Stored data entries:
※
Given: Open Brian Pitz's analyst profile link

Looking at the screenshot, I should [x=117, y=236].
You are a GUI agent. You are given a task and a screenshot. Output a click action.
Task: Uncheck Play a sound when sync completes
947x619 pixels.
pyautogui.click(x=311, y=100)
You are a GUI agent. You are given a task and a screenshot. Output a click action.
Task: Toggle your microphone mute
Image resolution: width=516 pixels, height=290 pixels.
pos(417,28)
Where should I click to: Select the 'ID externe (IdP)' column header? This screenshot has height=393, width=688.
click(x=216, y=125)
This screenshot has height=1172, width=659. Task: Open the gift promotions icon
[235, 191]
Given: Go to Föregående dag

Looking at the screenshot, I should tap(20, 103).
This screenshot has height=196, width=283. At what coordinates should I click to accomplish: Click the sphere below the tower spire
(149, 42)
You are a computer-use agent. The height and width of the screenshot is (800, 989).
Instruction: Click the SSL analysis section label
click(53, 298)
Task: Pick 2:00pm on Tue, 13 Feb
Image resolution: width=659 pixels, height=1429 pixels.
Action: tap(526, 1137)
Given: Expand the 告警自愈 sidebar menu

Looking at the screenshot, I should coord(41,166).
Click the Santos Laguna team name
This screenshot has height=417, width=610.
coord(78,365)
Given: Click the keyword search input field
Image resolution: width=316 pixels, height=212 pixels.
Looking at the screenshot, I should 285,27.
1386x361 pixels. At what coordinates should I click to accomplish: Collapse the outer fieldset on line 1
※
All of the entries must be given again, word for word.

Given: Open Brian Pitz's analyst profile link

Looking at the screenshot, I should [x=117, y=236].
You are a GUI agent. You are given a task and a screenshot. Output a click action.
Task: Uncheck Play a sound when sync completes
947x619 pixels.
pyautogui.click(x=311, y=100)
You are a GUI agent. You are given a task and a screenshot. Output a click action.
Task: Toggle your microphone mute
Image resolution: width=516 pixels, height=290 pixels.
pos(417,28)
Where should I click to: Select the 'ID externe (IdP)' column header? This screenshot has height=393, width=688.
click(x=216, y=125)
This screenshot has height=1172, width=659. Task: Open the gift promotions icon
[235, 191]
Given: Go to Föregående dag

Looking at the screenshot, I should tap(20, 103).
This screenshot has height=196, width=283. At what coordinates should I click to accomplish: Click the sphere below the tower spire
(149, 42)
You are a computer-use agent. The height and width of the screenshot is (800, 989).
Instruction: Click the SSL analysis section label
click(53, 298)
Task: Pick 2:00pm on Tue, 13 Feb
Image resolution: width=659 pixels, height=1429 pixels.
Action: tap(526, 1137)
Given: Expand the 告警自愈 sidebar menu

Looking at the screenshot, I should coord(41,166).
Click the Santos Laguna team name
This screenshot has height=417, width=610.
coord(78,365)
Given: Click the keyword search input field
Image resolution: width=316 pixels, height=212 pixels.
Looking at the screenshot, I should 285,27.
1386x361 pixels. At what coordinates should I click to accomplish: Collapse the outer fieldset on line 1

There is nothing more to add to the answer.